If we say each Fungible S1 card delivered 2 million IOPS from an FS1600 then 10 of them could provide 20 million IOPS and thus equal the Pavilion HyperParallel Flash Array’s 20 million IOPS system performance, in theory. That could be distributed across ten servers in a datacentre. If Fungible has an equally compelling price/performance message to back up its performance message then we have a new entrant in the enterprise storage array market as well as in the supercomputing and high-performance computing market.

One aspect of its set-up though, is that its storage initiator cards are proprietary — they are effectively not fungible, as other Ethernet NICs cannot sustain the 2 million IOPS performance number. Of course, once Fungible’s composability software is fully available then the cards will be fully fungible within its composable datacentre infrastructure scheme.

Fungible vs Pavilion

We are told by a source familiar with the situation that it takes Pavillion 20 x 86 processors, and 40 x 100Gbit ethernet ports in their standard enclosure to get its 20 million IOPS number. Fungible’s 10 million IOPS came from a single FS1600 node with 2 x DPU chips, drawing 750w. That’s a considerable difference in power draw right there.

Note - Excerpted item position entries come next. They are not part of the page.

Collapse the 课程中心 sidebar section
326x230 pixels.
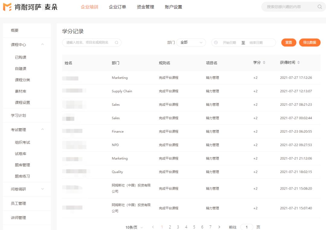(42, 45)
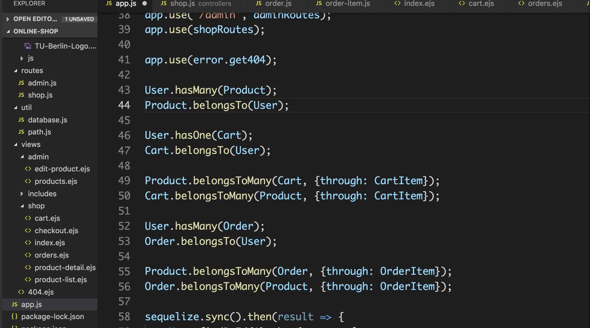Click the <> icon beside cart.ejs
The image size is (590, 328).
[x=28, y=218]
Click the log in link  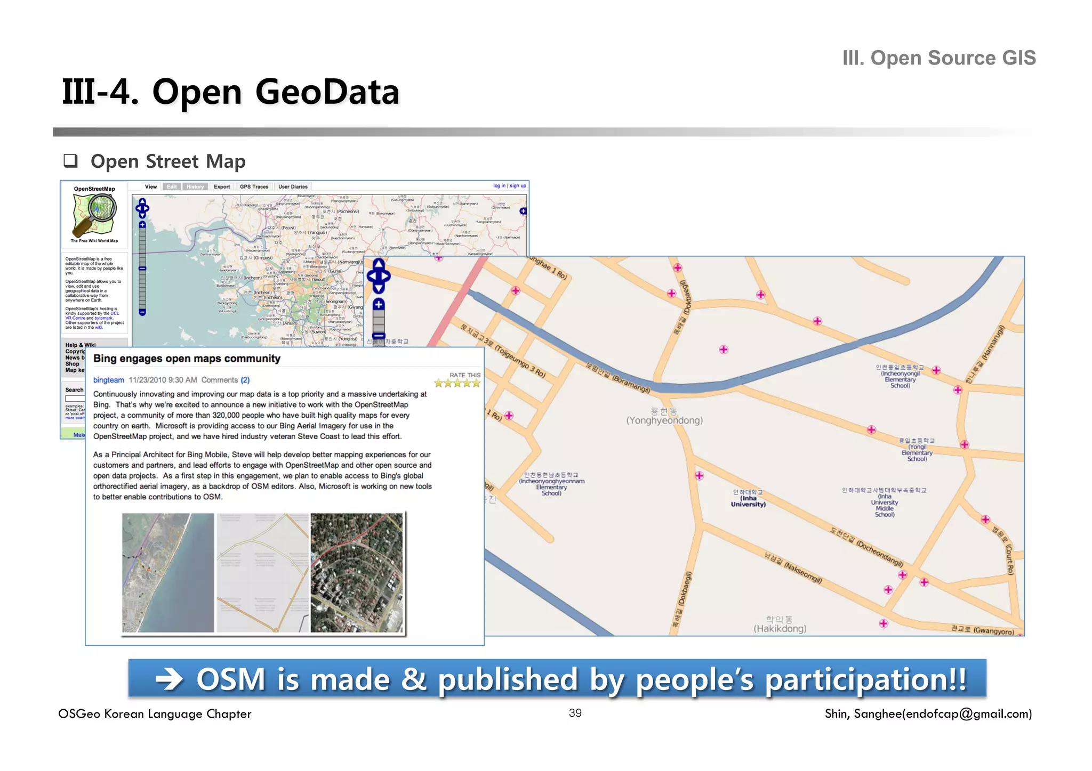(499, 186)
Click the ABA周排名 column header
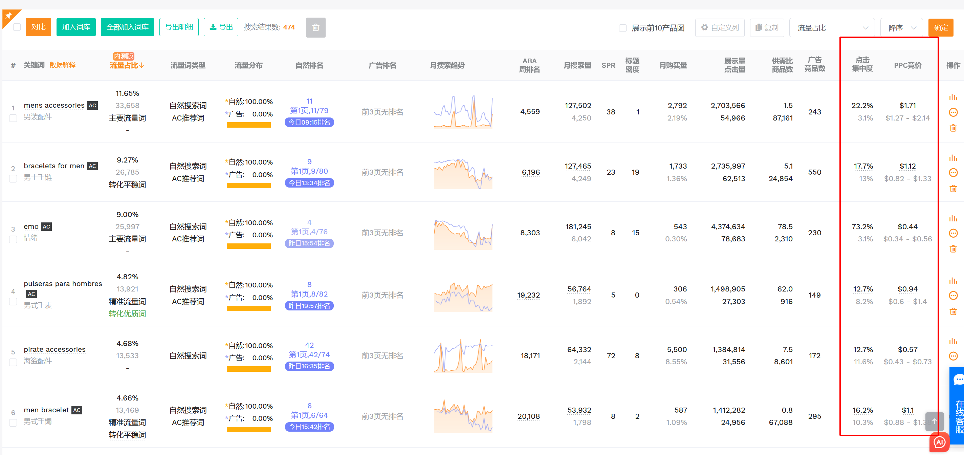 pyautogui.click(x=529, y=65)
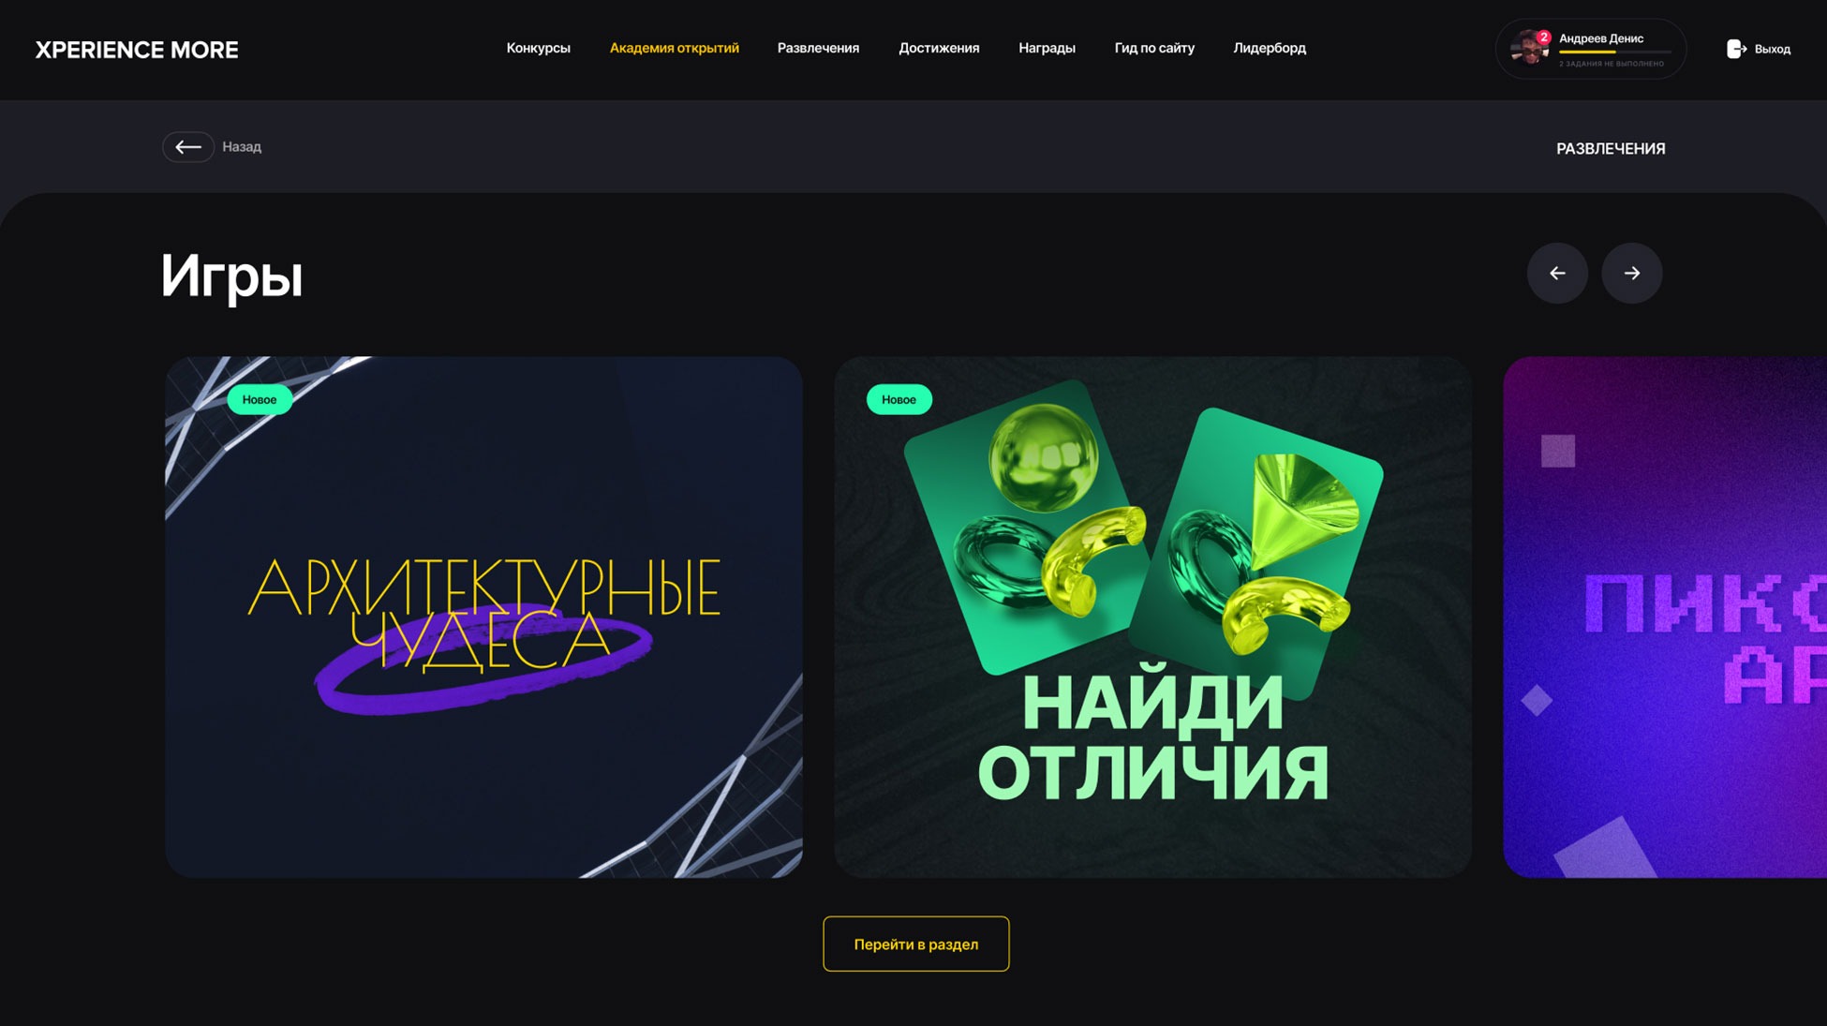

We understand that there’s no data resilience in the single server-single node Fungible 10 million IOPS set up; it’s been built just for raw performance. If we considered a theoretical 20 x DPU based system, the theoretical limit in terms of IOPS would be 400 million. With Fungible’s current design there are only 6 x 100Gbit ports to the DPU, which means you top out at around 6.5 million IOPS per DPU.

We hear that Fungible’s DPU was designed to support around 20 million IOPS per processor, but it’s not economically prudent to include the amount of networking per box to support that performance profile.